Pedir, y sólo pedir, puede paralizar vidas y fuerzas. Sólo pedir y esperar es infantil y cobarde. Y Jesús no dijo sólo "pidan", dijo también: busquen y toquen, llamen. Para buscar y tocar puertas hay que perder el miedo y la vergüenza. Insisto, detrás de las palabras de Jesús está la experiencia humana, y todas ellas se traducen en una sola: confiar, confiar siempre y sin descanso, confiar tanto en Dios que aprenda a confiar en mí mismo y en los demás, confiar tanto en Dios que ayuda y acompaña siempre, que su ayuda y su presencia me impulsen a vivir, a caminar, a luchar, a no quedarme con los brazos cruzados viendo la vida como un teatro donde todos somos marionetas del Señor.

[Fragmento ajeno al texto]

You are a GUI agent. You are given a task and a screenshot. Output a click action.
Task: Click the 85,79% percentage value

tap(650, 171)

Aprender a orar sin pedir, a orar confiando, orar reconociendo, orar deseando, orar alabando, orar agradeciendo. He ahí el desafío.

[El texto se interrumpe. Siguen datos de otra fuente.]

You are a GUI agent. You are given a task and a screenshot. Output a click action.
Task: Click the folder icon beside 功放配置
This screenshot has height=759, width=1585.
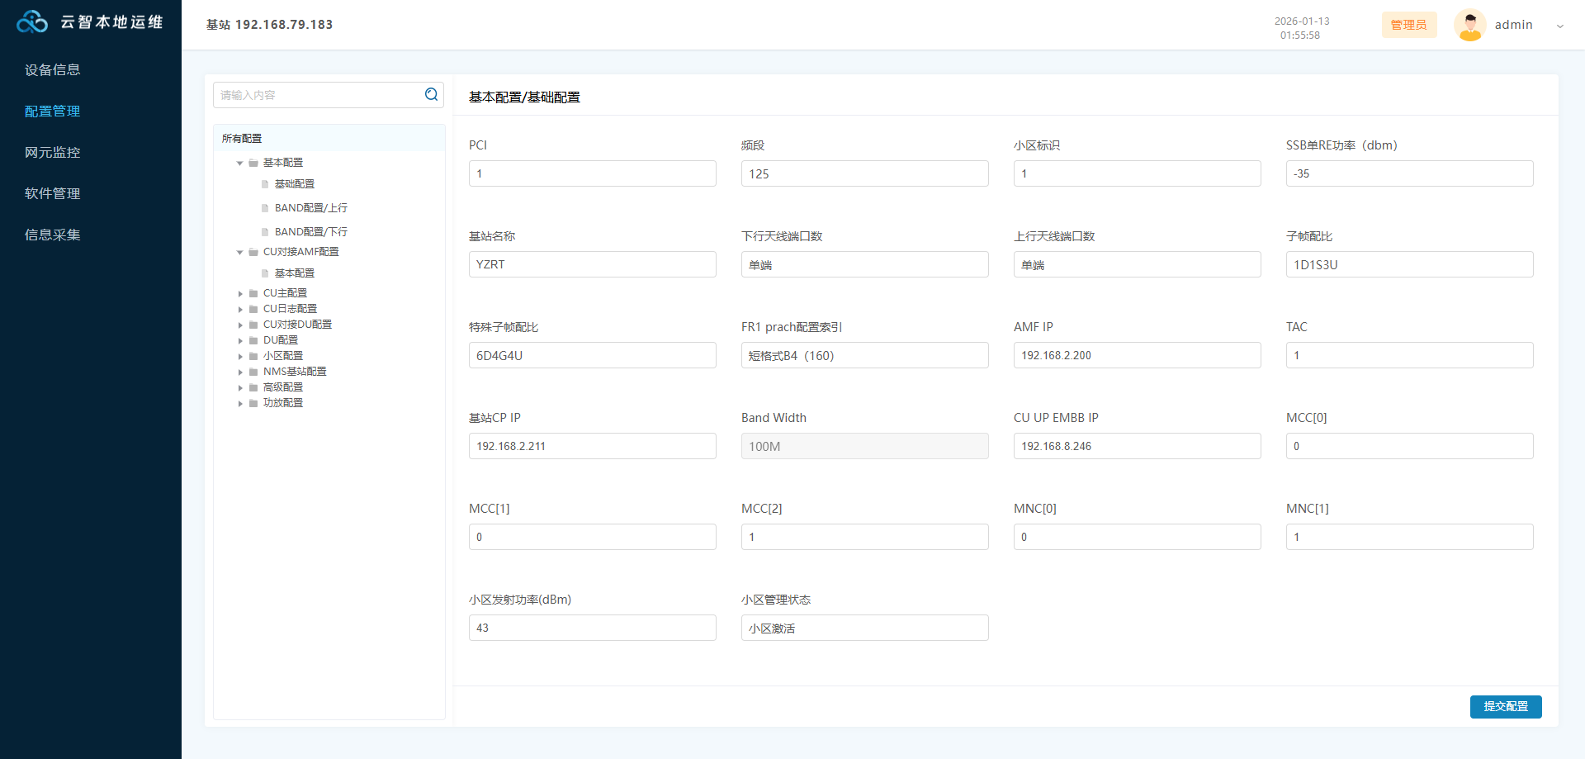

Porque eres la fuerza que falta a mis brazos, la alegría que necesitan mis labios para sonreir, la mano que necesitan mis ojos para enjugarse, el impulso que necesitan mis pies para andar aun por donde no hay camino; porque eres Padre, y eres bueno y estás conmigo, confío en ti. Porque a pesar del mal y aun en el dolor estás conmigo, confío en ti. Porque la enfermadad podrá matarme, pero hasta en la muerte estarás conmigo para recibirme y darme vida nueva, confío en ti. En tu nombre y con el Soplo de tu Espíritu, voy a buscar y a tocar puertas, daré la lucha, sudaré el esfuerzo, y recibiré de ti lo que Tú y yo sabemos que necesito. Amén.